A líder opositora na Venezuela e prêmio Nobel da Paz María Corina Machado disse, neste domingo (26), que não participará de um processo de diálogos entre um grupo de opositores e o regime liderado por Delcy Rodríguez, previsto para agosto e apoiado pelos Estados Unidos.
Em meados de julho, o governo interino de Delcy e um grupo de ex-parlamentares opositores do período 2015-2020 anunciaram um plano de trabalho para o “fortalecimento da democracia” no país.
Washington comemorou a iniciativa como um “passo importante no processo de reconciliação política” na Venezuela, da qual diz estar a cargo após a captura do presidente Nicolás Maduro, em janeiro.
“Membros da Assembleia Nacional de 2015 e representantes do regime anunciaram a criação de um mecanismo entre ambos, em cujo desenho, construção e funcionamento não participamos”, explicou María Corina, em nota assinada em conjunto com Edmundo González, que foi o principal candidato da oposição nas eleições presidenciais de 2024, fraudadas por Nicolás Maduro.
“Não nos corresponde explicar seus alcances e suas decisões. Quem o impulsiona [o processo] deve informar ao país seus objetivos, seu método e seu cronograma”, diz a carta de María Corina, divulgada pelas redes sociais.
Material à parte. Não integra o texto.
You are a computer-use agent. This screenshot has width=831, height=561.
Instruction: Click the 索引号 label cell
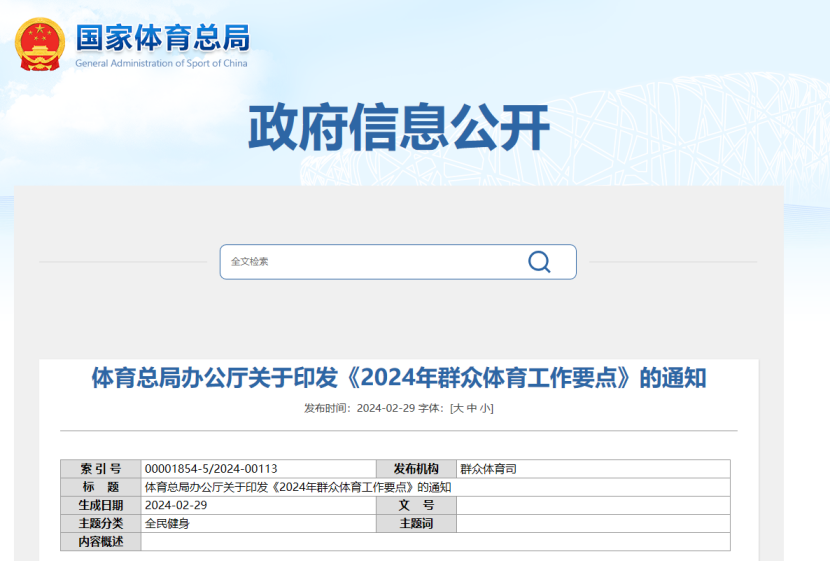(100, 469)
Ela não tinha se pronunciado sobre os avanços que a líder opositora exilada Dinorah Figuera iniciou em junho, dias antes dos fortes terremotos de 24 de junho que destruíram parte da Venezuela e deixaram mais de 5.500 mortos.
Com o apoio de Washington, Figuera se reuniu em uma visita relâmpago em Caracas com o presidente da Assembleia Nacional, Jorge Rodríguez, e também com líderes opositores.
Figuera chefia desde 2023 uma comissão que representa o Parlamento 2015-2020, que esteve sob o controle da oposição, mas foi marginalizado por Maduro.
María Corina assegura que não será um “obstáculo a nenhuma iniciativa que produza avanços reais” na Venezuela.
Tanto ela quanto González tinham pedido novas eleições presidenciais. A líder opositora havia manifestado, inclusive, sua “determinação” para negociar uma transição com o governo de Delcy.
“Vamos voltar à Venezuela”, reforçou a Nobel da Paz, no exílio desde dezembro, quando saiu do país clandestinamente para receber o prêmio em Oslo, na Noruega.
Em plena crise pelos terremotos, María Corina acusou as autoridades da Venezuela de fecharem o espaço aéreo para impedi-la de voltar.
Delcy Rodríguez assumiu o poder interinamente em janeiro, após a captura de Maduro pelos EUA, e governa sob tutela dos Estados Unidos.